Sam Amidon(サム・アミドン)のアーティスト写真

Sam Amidon

現代フォーク&ルーツ音楽シーンで最も注目を集めるミュージシャンのひとり、サム・アミドンはヴァーモント州出身。ギター、フィドル、バンジョーなどマルチな弦楽器奏者兼ボーカリスト/シンガーソングライターとして知られる。
音楽歴は非常に長い。両親のピーターとメアリー・アリスが共にフォークミュージシャンという環境から3歳からフィドルを始め、アイリッシュやアパラチアン・フォークなどの伝統音楽を生活のなかで吸収し両親との共演や、自身のグループで演奏活動を重ねていたという。

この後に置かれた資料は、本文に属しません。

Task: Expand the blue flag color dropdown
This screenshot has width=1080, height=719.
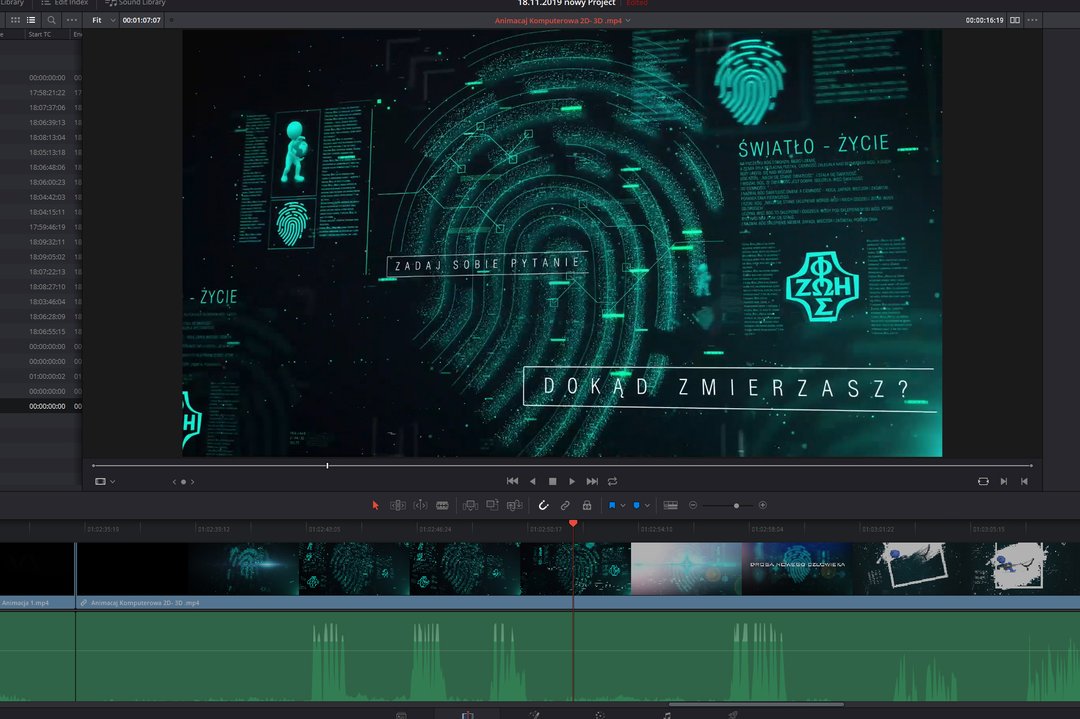Action: tap(623, 506)
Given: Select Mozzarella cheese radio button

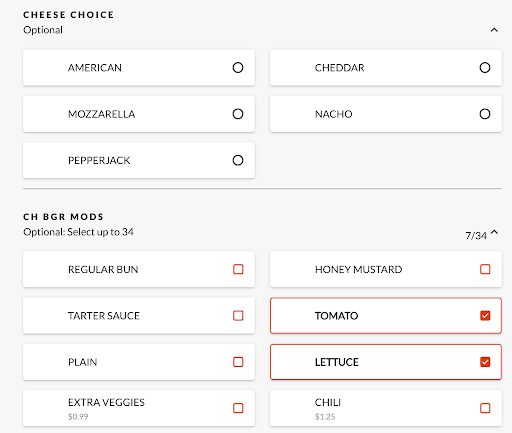Looking at the screenshot, I should [x=238, y=114].
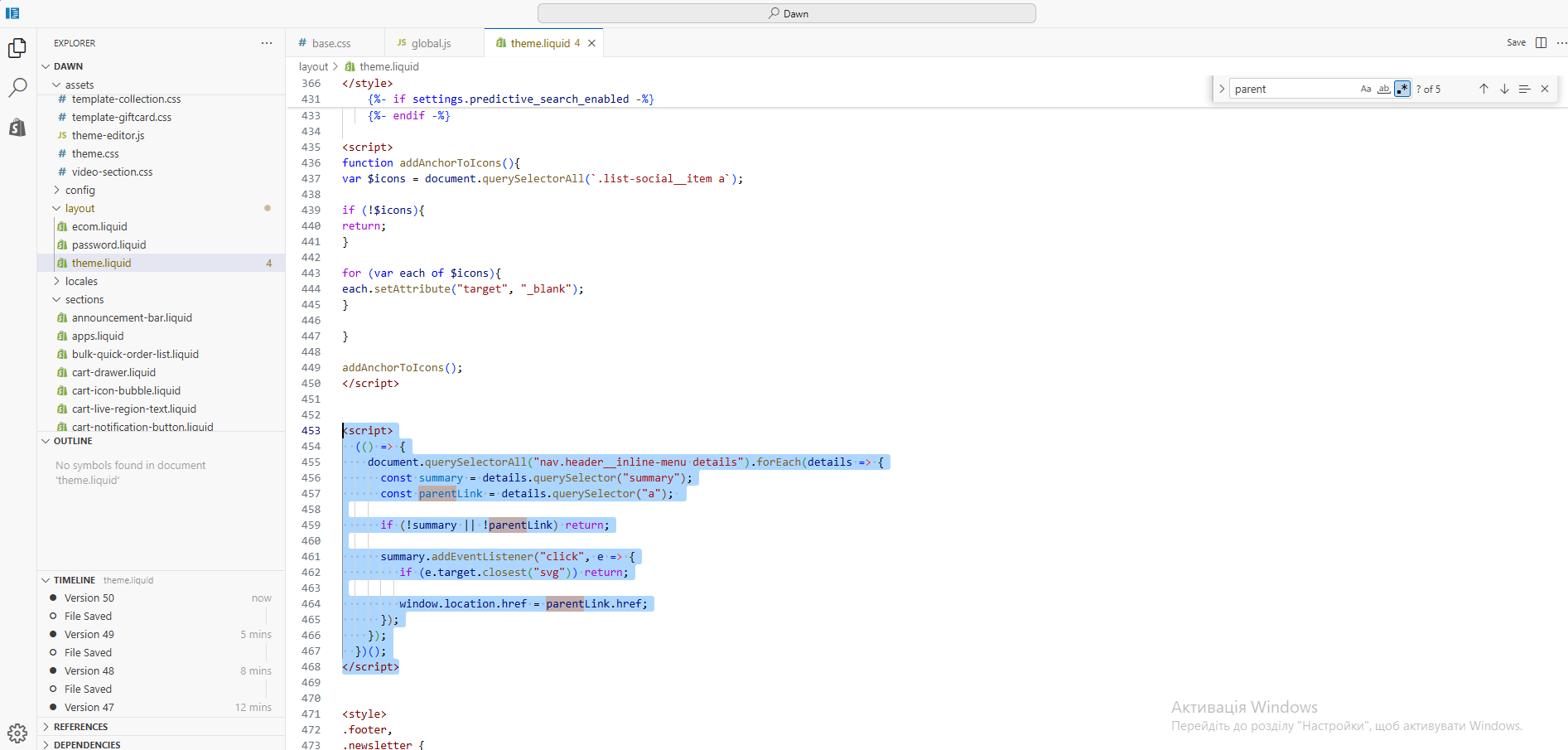Toggle find in selection
This screenshot has width=1568, height=750.
(1524, 89)
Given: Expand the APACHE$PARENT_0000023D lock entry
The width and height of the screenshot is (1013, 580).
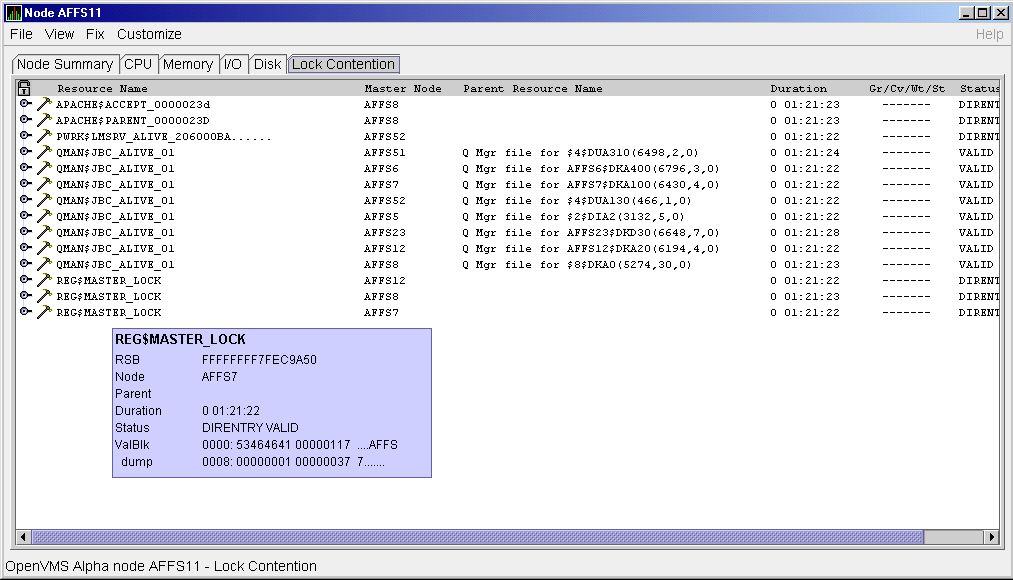Looking at the screenshot, I should coord(25,120).
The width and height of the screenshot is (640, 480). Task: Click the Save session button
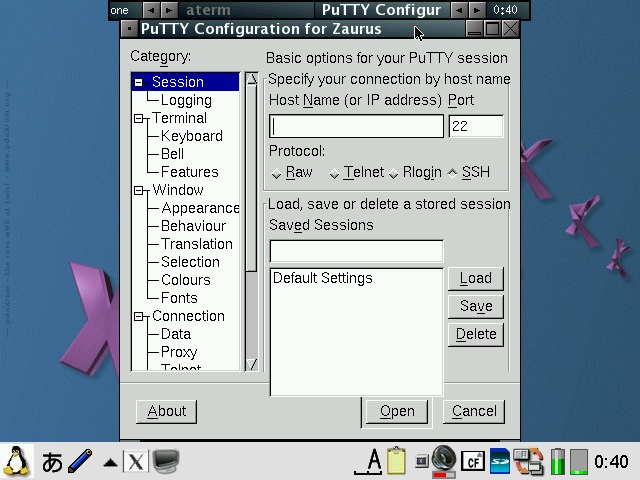point(476,306)
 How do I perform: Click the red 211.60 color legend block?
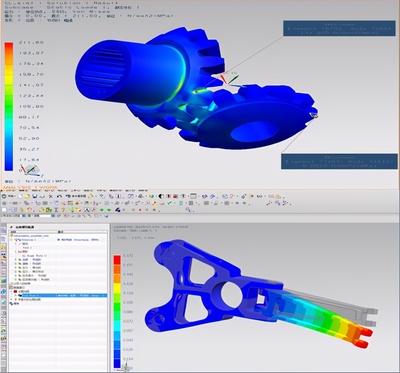(x=9, y=46)
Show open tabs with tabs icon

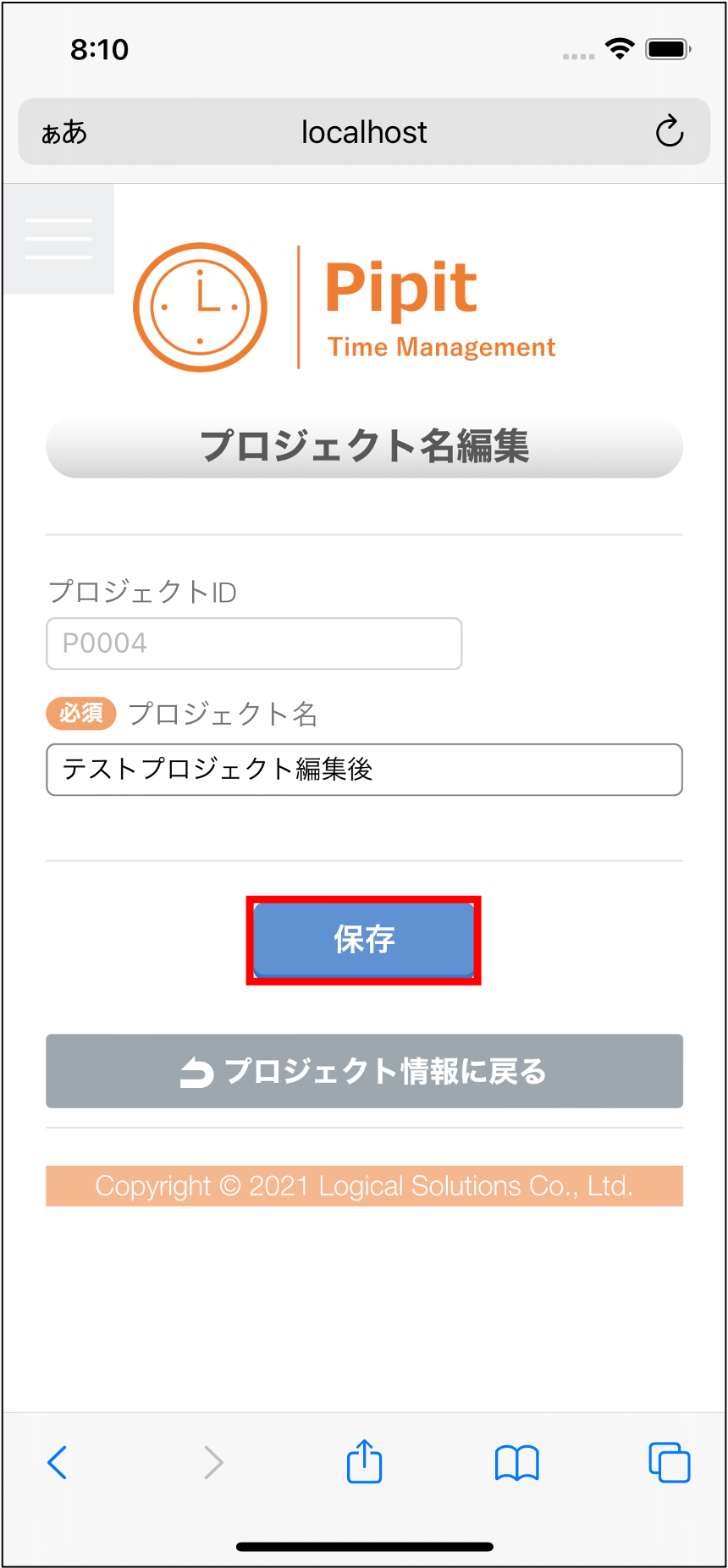coord(670,1462)
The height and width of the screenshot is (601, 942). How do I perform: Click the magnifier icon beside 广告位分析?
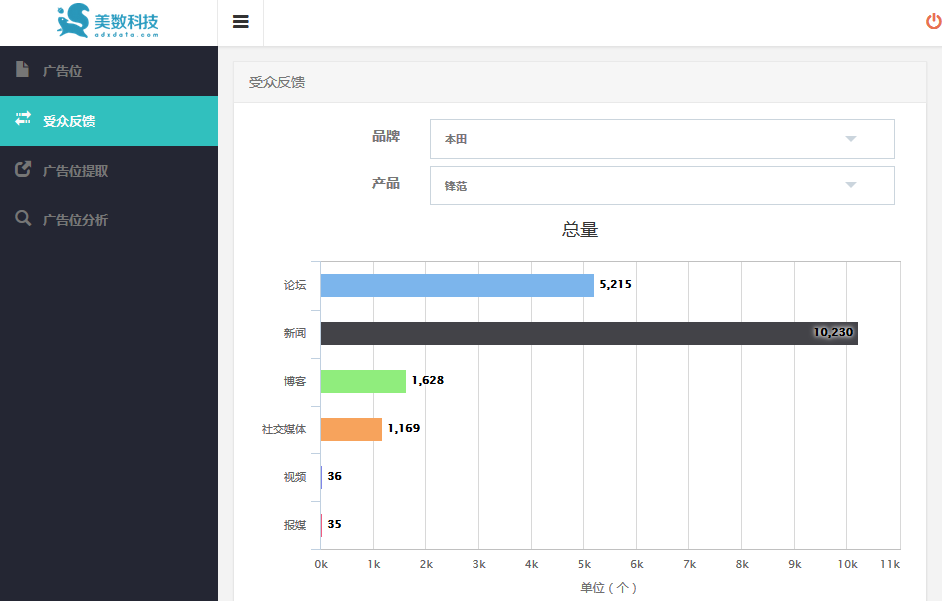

最初のレコーディング作品は2001年リリースのフィドル作品『Solo Fiddle』。2007年を皮切りに幾つかのインディー・レーベルからフォーク作品を発表しているがなかでもビョークなどの仕事で知られるアイスランド人プロデューサー・ヴァルゲイル・シグルズソンと手掛けたフォークスタンダード集『All Is Well』(2007)や『I See The Sign』(2010)は高い評価を受けた。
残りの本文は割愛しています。